Da Agência Senado
BRASÍLIA – Empresários apresentaram nesta terça-feira (26) sugestões para o debate sobre a escala de trabalho 6×1, em reunião com o presidente do Senado, Davi Alcolumbre, e líderes partidários. A principal reivindicação foi que a discussão seja feita de maneira técnica, de preferência após o período eleitoral.
O tema está em discussão na Câmara dos Deputados. Além de substituir a escala 6×1 (seis dias de trabalho e um de descanso) pela 5×2 (cinco dias trabalhados e dois consecutivos de repouso), as proposições reduzem a jornada máxima semanal, atualmente de 44 horas.
Entre os projetos que tratam do tema estão o PL 1.838/2026, enviado pelo governo, e duas propostas de emenda à Constituição, a PEC 8/2025, da deputada Erika Hilton (PSOL-SP), e a PEC 221/2019, do deputado Reginaldo Lopes (PT-MG). A expectativa é de que o relatório da Câmara às duas PECs seja votado pelos deputados ainda nesta semana. Em caso de aprovação, o texto será analisado no Senado.
Um dos empresários que participaram da reunião, o presidente da Fiesp (Federação das Indústrias do Estado de São Paulo), Paulo Skaf, criticou “políticos que usam das pessoas e dos interesses do país para bandeiras políticas e para efeito eleitoral”. “O que se pede?
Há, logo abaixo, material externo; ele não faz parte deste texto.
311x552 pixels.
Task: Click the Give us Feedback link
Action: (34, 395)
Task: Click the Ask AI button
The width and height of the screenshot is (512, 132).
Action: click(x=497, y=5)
Vamos sair desse período eleitoral, vamos discutir isso com a profundidade que seja verdadeira e necessária”, propôs.
O presidente da Confederação Nacional da Indústria (CNI), Ricardo Alban, disse que a intenção da visita não foi contestar as propostas, mas buscar uma solução que atenda todos os envolvidos. Para ele, os textos em discussão são um equívoco e podem representar um aumento médio nos preços entre 6% e 8%.
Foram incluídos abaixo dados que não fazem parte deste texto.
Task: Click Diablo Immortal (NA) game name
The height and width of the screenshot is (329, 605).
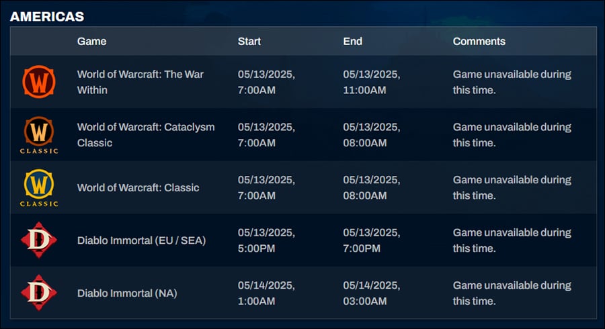Action: 127,293
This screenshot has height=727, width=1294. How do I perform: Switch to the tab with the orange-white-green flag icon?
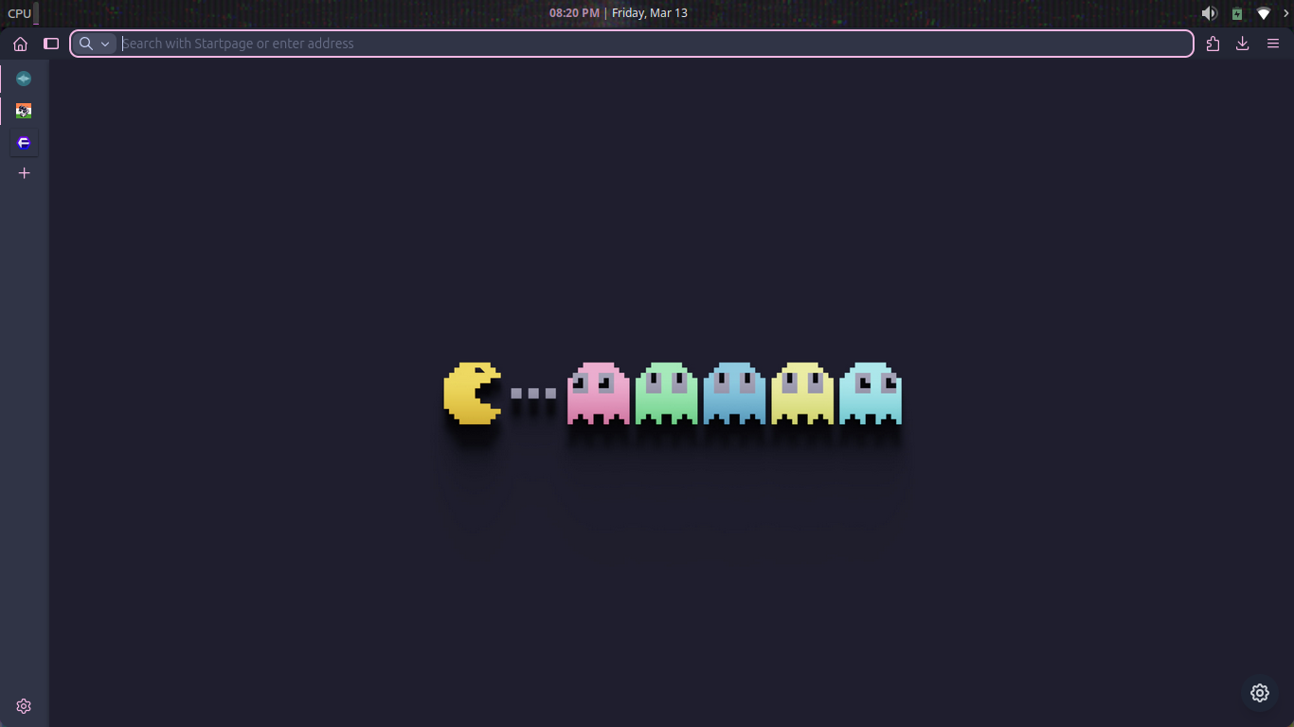pyautogui.click(x=24, y=111)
“Não se pode discutir um assunto desses, com tamanha seriedade e importância, de uma forma açodada. Esperamos e temos fé que o Senado vai entender isso”, disse Alban.
Negociação
Para Skaf, a discussão do fim da escala 6×1 precisa ser feita de maneira técnica, analisando as cerca de 2 mil atividades impactadas. Ele afirmou ser contra o “engessamento” da escala de trabalho na Constituição e disse que a jornada é uma questão de negociação entre empregadores e trabalhadores.
“O Senado deveria ter uma equipe técnica aprofundando, ouvindo todos os segmentos, aprofundando os detalhes, vendo custo-benefício, vendo os interesses do país. Mais diálogo, mais negociação e menos legislação”, defendeu.
Transição
O relator da PEC, deputado Leo Prates (Republicanos-PB), pediu aos deputados Hildo Rocha (MDB-MA), Fernanda Melchionna (PSOL-RS) e Sóstenes Cavalcante (PL-RJ), líder do partido na Casa, que retirem os destaques apresentados ao seu substitutivo.
Hildo e Sóstenes querem suprimir do texto o prazo de 60 dias para que a PEC entre em vigor após sua promulgação. Melchionna sugere a retirada da parte que prevê que contratos firmados pela administração pública e dependam diretamente de mão de obra, como serviços terceirizados, tenham de passar por aditivos contratuais para recompor o equilíbrio econômico-financeiro após a redução da jornada de trabalho.
“Nós estamos fazendo, praticamente, sem transição. Nós precisamos ter adequação de arrumação”, declarou Prates durante a sessão da comissão especial que analisa a proposta.